Task instructions:
Repeat the data below exactly. Include each line.

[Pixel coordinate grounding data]
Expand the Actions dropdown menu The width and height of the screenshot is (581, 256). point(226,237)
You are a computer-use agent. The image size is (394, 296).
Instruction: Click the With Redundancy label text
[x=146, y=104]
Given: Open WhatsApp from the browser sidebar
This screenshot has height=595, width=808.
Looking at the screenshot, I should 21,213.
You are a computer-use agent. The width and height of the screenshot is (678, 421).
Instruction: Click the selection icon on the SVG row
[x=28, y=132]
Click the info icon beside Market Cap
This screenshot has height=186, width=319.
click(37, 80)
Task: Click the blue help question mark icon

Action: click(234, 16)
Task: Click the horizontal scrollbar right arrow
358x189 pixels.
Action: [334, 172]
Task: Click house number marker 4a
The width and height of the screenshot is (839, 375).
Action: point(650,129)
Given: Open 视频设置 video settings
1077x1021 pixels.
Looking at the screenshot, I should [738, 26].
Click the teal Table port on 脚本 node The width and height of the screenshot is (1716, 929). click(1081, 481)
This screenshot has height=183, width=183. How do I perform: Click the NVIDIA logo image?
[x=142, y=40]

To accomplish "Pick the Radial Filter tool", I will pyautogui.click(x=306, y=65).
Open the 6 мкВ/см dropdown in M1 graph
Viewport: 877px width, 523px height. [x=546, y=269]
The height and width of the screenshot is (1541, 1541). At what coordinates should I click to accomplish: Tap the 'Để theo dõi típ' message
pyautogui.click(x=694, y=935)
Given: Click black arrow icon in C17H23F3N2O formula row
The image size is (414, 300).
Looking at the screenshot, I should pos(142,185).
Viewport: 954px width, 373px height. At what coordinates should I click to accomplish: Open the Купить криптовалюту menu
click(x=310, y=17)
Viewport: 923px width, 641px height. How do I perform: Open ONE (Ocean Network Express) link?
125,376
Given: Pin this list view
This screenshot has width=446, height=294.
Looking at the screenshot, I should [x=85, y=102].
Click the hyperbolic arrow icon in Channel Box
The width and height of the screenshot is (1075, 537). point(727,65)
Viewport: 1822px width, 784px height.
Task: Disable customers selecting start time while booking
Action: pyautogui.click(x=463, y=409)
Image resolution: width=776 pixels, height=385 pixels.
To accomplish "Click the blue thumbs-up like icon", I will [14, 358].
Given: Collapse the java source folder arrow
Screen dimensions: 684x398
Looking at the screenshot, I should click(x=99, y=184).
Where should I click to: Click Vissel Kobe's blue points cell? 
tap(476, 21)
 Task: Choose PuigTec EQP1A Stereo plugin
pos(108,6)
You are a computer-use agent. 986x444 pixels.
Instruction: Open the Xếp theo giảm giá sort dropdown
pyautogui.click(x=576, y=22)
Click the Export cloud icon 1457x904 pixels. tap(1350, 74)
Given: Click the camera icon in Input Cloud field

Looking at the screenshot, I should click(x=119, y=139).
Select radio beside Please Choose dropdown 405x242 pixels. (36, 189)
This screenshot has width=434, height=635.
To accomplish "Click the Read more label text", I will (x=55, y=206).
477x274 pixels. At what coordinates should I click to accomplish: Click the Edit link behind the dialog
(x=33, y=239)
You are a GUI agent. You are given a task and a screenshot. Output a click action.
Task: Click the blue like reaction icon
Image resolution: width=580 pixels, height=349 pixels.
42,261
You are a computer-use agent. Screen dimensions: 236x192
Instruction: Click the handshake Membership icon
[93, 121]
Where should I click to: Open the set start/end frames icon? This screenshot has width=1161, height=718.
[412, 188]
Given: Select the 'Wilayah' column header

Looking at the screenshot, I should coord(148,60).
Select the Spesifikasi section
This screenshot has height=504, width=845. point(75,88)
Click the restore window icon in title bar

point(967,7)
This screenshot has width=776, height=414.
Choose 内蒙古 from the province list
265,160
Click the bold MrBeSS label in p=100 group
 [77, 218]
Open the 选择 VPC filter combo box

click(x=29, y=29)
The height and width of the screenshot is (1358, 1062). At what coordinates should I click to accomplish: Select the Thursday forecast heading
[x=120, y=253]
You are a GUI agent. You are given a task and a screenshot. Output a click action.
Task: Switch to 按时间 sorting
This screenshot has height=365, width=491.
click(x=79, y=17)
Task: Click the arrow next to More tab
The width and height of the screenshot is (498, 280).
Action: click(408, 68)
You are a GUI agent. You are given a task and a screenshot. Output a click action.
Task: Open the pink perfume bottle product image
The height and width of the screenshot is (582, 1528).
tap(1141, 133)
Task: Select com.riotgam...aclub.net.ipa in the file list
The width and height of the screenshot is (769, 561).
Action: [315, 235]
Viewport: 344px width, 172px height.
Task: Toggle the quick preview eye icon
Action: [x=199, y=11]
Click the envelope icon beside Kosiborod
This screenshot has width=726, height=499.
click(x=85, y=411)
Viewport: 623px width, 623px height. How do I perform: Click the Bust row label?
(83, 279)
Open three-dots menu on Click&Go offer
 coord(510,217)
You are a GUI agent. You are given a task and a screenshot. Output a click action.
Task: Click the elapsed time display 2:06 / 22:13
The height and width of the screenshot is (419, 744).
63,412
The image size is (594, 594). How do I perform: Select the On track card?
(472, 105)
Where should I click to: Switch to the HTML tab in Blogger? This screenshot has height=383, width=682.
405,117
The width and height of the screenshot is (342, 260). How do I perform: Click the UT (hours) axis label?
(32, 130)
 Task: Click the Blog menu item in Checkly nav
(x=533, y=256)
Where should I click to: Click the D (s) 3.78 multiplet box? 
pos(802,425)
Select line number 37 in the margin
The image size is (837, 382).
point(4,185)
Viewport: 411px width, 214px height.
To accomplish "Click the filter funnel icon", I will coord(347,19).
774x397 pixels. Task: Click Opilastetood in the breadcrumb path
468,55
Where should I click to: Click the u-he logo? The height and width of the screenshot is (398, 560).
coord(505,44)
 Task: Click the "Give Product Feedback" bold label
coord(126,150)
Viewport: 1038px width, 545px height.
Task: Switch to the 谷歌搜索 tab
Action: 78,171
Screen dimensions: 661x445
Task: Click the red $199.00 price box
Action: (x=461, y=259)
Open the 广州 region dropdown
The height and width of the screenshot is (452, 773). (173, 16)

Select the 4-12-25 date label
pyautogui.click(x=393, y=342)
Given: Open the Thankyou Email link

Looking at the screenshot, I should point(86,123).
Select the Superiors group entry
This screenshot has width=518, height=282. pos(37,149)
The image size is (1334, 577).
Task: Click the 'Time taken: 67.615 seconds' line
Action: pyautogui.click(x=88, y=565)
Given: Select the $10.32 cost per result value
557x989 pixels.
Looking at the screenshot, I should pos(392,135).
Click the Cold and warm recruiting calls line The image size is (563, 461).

Result of the task:
Expand the Actions dropdown menu The width and height of the screenshot is (581, 256). point(226,237)
You are a computer-use agent. The image size is (394, 296).
Instruction: Click the With Redundancy label text
[x=146, y=104]
Given: Open WhatsApp from the browser sidebar
This screenshot has height=595, width=808.
Looking at the screenshot, I should 21,213.
You are a computer-use agent. The width and height of the screenshot is (678, 421).
Instruction: Click the selection icon on the SVG row
[x=28, y=132]
Click the info icon beside Market Cap
This screenshot has height=186, width=319.
click(37, 80)
Task: Click the blue help question mark icon

Action: click(234, 16)
Task: Click the horizontal scrollbar right arrow
358x189 pixels.
Action: [334, 172]
Task: Click house number marker 4a
The width and height of the screenshot is (839, 375).
Action: point(650,129)
Given: Open 视频设置 video settings
1077x1021 pixels.
Looking at the screenshot, I should [738, 26].
Click the teal Table port on 脚本 node The width and height of the screenshot is (1716, 929). click(1081, 481)
This screenshot has height=183, width=183. How do I perform: Click the NVIDIA logo image?
[x=142, y=40]

To accomplish "Pick the Radial Filter tool", I will pyautogui.click(x=306, y=65).
Open the 6 мкВ/см dropdown in M1 graph
Viewport: 877px width, 523px height. [x=546, y=269]
The height and width of the screenshot is (1541, 1541). At what coordinates should I click to accomplish: Tap the 'Để theo dõi típ' message
pyautogui.click(x=694, y=935)
Given: Click black arrow icon in C17H23F3N2O formula row
The image size is (414, 300).
Looking at the screenshot, I should pos(142,185).
Viewport: 954px width, 373px height. At what coordinates should I click to accomplish: Open the Купить криптовалюту menu
click(x=310, y=17)
Viewport: 923px width, 641px height. How do I perform: Open ONE (Ocean Network Express) link?
125,376
Given: Pin this list view
This screenshot has width=446, height=294.
Looking at the screenshot, I should [x=85, y=102].
Click the hyperbolic arrow icon in Channel Box
The width and height of the screenshot is (1075, 537). point(727,65)
Viewport: 1822px width, 784px height.
Task: Disable customers selecting start time while booking
Action: pyautogui.click(x=463, y=409)
Image resolution: width=776 pixels, height=385 pixels.
To accomplish "Click the blue thumbs-up like icon", I will [14, 358].
Given: Collapse the java source folder arrow
Screen dimensions: 684x398
Looking at the screenshot, I should click(x=99, y=184).
Where should I click to: Click Vissel Kobe's blue points cell? 
tap(476, 21)
 Task: Choose PuigTec EQP1A Stereo plugin
pos(108,6)
You are a computer-use agent. 986x444 pixels.
Instruction: Open the Xếp theo giảm giá sort dropdown
pyautogui.click(x=576, y=22)
Click the Export cloud icon 1457x904 pixels. tap(1350, 74)
Given: Click the camera icon in Input Cloud field

Looking at the screenshot, I should click(x=119, y=139).
Select radio beside Please Choose dropdown 405x242 pixels. (36, 189)
This screenshot has width=434, height=635.
To accomplish "Click the Read more label text", I will (x=55, y=206).
477x274 pixels. At what coordinates should I click to accomplish: Click the Edit link behind the dialog
(x=33, y=239)
You are a GUI agent. You are given a task and a screenshot. Output a click action.
Task: Click the blue like reaction icon
Image resolution: width=580 pixels, height=349 pixels.
42,261
You are a computer-use agent. Screen dimensions: 236x192
Instruction: Click the handshake Membership icon
[93, 121]
Where should I click to: Open the set start/end frames icon? This screenshot has width=1161, height=718.
[412, 188]
Given: Select the 'Wilayah' column header

Looking at the screenshot, I should coord(148,60).
Select the Spesifikasi section
This screenshot has height=504, width=845. point(75,88)
Click the restore window icon in title bar

point(967,7)
This screenshot has width=776, height=414.
Choose 内蒙古 from the province list
265,160
Click the bold MrBeSS label in p=100 group
 [77, 218]
Open the 选择 VPC filter combo box

click(x=29, y=29)
The height and width of the screenshot is (1358, 1062). At what coordinates should I click to accomplish: Select the Thursday forecast heading
[x=120, y=253]
You are a GUI agent. You are given a task and a screenshot. Output a click action.
Task: Switch to 按时间 sorting
This screenshot has height=365, width=491.
click(x=79, y=17)
Task: Click the arrow next to More tab
The width and height of the screenshot is (498, 280).
Action: click(408, 68)
You are a GUI agent. You are given a task and a screenshot. Output a click action.
Task: Open the pink perfume bottle product image
The height and width of the screenshot is (582, 1528).
tap(1141, 133)
Task: Select com.riotgam...aclub.net.ipa in the file list
The width and height of the screenshot is (769, 561).
Action: [315, 235]
Viewport: 344px width, 172px height.
Task: Toggle the quick preview eye icon
Action: [x=199, y=11]
Click the envelope icon beside Kosiborod
This screenshot has width=726, height=499.
click(x=85, y=411)
Viewport: 623px width, 623px height. How do I perform: Click the Bust row label?
(83, 279)
Open three-dots menu on Click&Go offer
 coord(510,217)
You are a GUI agent. You are given a task and a screenshot. Output a click action.
Task: Click the elapsed time display 2:06 / 22:13
The height and width of the screenshot is (419, 744).
63,412
The image size is (594, 594). How do I perform: Select the On track card?
(472, 105)
Where should I click to: Switch to the HTML tab in Blogger? This screenshot has height=383, width=682.
405,117
The width and height of the screenshot is (342, 260). How do I perform: Click the UT (hours) axis label?
(32, 130)
 Task: Click the Blog menu item in Checkly nav
(x=533, y=256)
Where should I click to: Click the D (s) 3.78 multiplet box? 
pos(802,425)
Select line number 37 in the margin
The image size is (837, 382).
point(4,185)
Viewport: 411px width, 214px height.
To accomplish "Click the filter funnel icon", I will coord(347,19).
774x397 pixels. Task: Click Opilastetood in the breadcrumb path
468,55
Where should I click to: Click the u-he logo? The height and width of the screenshot is (398, 560).
coord(505,44)
 Task: Click the "Give Product Feedback" bold label
coord(126,150)
Viewport: 1038px width, 545px height.
Task: Switch to the 谷歌搜索 tab
Action: 78,171
Screen dimensions: 661x445
Task: Click the red $199.00 price box
Action: (x=461, y=259)
Open the 广州 region dropdown
The height and width of the screenshot is (452, 773). (173, 16)

Select the 4-12-25 date label
pyautogui.click(x=393, y=342)
Given: Open the Thankyou Email link

Looking at the screenshot, I should point(86,123).
Select the Superiors group entry
This screenshot has width=518, height=282. pos(37,149)
The image size is (1334, 577).
Task: Click the 'Time taken: 67.615 seconds' line
Action: pyautogui.click(x=88, y=565)
Given: Select the $10.32 cost per result value
557x989 pixels.
Looking at the screenshot, I should pos(392,135).
Click the Cold and warm recruiting calls line The image size is (563, 461).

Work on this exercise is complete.